Objective: To investigate alteration of the blood-brain barrier from ultrasonic contrast agent destruction by diagnostic transcranial color-coded sonography using gadolinium-enhanced magnetic resonance imaging.
Methods: Healthy male volunteers received 10 mL (400 mg/dL) of Levovist (SH U 508A; Schering AG, Berlin, Germany; n = 6) or 3 mL of Optison (FS069; Mallinckrodt Inc, St Louis, MO; n = 4) followed by 0.3 mmol/kg magnetic resonance imaging contrast agent (Magnevist; Schering) intravenously. Then transcranial color-coded sonography was performed with a conventional color duplex sonographic system, which insonated the brain in a slightly angulated axial plane with temporal average intensity of less than 700 mW/cm2 or acoustic pressure amplitude of less than 2.69 MPa, attenuated by the temporal bone. Before, immediately after, and 2 hours after insonation, T1-weighted axial magnetic resonance imaging was performed. All magnetic resonance images were individually assessed, and T1 signal intensities were measured in 2 regions of interest in both hemispheres at the 3 time points.

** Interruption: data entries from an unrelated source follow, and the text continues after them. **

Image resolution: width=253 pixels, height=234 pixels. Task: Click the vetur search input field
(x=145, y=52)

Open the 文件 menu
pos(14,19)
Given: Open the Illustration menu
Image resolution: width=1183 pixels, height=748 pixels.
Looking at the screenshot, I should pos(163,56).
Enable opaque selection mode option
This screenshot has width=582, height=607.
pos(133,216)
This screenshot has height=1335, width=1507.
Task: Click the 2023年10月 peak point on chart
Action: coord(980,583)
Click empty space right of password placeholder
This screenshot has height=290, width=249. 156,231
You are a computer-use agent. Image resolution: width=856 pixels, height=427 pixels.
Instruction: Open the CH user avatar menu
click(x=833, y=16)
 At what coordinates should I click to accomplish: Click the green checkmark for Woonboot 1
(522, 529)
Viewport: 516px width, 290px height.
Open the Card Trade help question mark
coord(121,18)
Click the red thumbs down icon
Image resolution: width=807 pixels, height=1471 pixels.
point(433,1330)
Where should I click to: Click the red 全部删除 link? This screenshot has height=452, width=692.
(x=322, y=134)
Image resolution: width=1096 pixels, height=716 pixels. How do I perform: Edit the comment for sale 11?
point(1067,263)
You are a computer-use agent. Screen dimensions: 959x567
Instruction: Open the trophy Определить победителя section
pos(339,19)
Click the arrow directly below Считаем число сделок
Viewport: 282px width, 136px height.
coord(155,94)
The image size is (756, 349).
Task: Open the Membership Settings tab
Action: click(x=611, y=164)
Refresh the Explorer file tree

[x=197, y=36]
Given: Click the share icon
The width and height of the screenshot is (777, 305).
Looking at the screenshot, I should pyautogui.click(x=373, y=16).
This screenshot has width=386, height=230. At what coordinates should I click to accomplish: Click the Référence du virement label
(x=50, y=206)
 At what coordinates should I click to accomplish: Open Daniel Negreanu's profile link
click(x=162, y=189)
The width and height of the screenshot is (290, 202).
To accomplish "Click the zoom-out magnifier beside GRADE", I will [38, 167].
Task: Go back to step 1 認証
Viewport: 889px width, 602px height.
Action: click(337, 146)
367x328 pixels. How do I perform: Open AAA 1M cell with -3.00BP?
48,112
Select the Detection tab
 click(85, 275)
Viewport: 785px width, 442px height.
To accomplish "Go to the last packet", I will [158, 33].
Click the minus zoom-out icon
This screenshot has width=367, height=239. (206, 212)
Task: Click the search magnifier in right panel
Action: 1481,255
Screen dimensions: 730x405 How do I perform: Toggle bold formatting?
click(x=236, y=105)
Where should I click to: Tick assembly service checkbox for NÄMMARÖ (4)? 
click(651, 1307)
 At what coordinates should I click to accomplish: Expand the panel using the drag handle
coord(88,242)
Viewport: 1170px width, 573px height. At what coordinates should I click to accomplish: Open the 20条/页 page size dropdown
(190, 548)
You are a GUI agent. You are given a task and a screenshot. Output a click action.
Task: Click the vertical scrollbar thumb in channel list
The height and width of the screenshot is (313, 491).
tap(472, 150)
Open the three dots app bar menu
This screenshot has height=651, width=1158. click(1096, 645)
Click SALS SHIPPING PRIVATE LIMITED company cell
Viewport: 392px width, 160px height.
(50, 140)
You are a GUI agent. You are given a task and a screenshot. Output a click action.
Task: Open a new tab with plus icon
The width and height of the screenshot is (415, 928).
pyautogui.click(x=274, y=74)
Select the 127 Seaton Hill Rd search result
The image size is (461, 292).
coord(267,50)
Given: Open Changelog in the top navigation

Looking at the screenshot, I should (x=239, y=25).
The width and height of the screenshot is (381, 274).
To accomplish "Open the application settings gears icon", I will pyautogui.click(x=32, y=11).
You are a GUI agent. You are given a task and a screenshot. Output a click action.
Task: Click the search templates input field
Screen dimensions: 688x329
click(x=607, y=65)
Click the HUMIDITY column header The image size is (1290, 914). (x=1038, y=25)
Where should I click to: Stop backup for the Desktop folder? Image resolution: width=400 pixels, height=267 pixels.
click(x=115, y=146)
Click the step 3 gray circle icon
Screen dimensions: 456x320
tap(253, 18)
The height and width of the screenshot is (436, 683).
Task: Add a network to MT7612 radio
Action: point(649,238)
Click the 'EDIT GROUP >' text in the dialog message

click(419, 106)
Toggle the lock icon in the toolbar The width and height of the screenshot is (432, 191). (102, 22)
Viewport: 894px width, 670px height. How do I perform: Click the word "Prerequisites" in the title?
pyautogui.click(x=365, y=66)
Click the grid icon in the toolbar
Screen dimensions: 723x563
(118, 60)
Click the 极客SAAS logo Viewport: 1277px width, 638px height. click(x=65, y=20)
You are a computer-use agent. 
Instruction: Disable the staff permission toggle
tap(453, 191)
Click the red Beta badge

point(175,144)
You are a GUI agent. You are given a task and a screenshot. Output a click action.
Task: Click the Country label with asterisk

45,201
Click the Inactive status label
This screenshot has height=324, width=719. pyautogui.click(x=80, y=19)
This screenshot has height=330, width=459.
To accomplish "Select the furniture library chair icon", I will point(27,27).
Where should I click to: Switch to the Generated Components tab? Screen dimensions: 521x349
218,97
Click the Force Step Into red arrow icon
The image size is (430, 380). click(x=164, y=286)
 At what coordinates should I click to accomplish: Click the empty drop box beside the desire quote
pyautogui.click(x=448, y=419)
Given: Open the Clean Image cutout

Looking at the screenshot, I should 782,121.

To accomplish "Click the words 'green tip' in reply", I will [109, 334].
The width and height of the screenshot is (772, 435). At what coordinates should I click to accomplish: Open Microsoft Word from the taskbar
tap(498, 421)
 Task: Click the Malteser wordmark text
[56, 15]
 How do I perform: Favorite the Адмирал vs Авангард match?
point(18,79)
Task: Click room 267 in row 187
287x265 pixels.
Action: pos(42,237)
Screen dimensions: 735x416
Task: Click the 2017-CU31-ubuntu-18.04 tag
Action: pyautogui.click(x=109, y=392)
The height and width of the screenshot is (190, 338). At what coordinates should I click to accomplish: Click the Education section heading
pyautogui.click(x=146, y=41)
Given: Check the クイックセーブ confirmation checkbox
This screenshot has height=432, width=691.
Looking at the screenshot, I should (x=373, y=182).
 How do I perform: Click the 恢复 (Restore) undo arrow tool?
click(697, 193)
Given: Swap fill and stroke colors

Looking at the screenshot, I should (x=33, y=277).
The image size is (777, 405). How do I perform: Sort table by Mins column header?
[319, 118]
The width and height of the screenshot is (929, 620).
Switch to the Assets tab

Results: No focal contrast enhancement or damage to the brain and no significant difference between T1 signal intensities in the right and left brain regions could be detected during early or late phases when either ultrasonic contrast agent was used.
Conclusions: This bioeffects study gives further evidence of the safety of ultrasonic destruction of Levovist and Optison microbubbles by diagnostic transcranial color-coded sonography. However, more subtle local effects may have been missed by gadolinium-enhanced magnetic resonance imaging. Studies on diagnostic contrast-enhanced transcranial color-coded sonography as well as microbubble-based drug delivery strategies should consider ultrasonic contrast agent microbubble characteristics and concentration as well as ultrasound transmission power levels.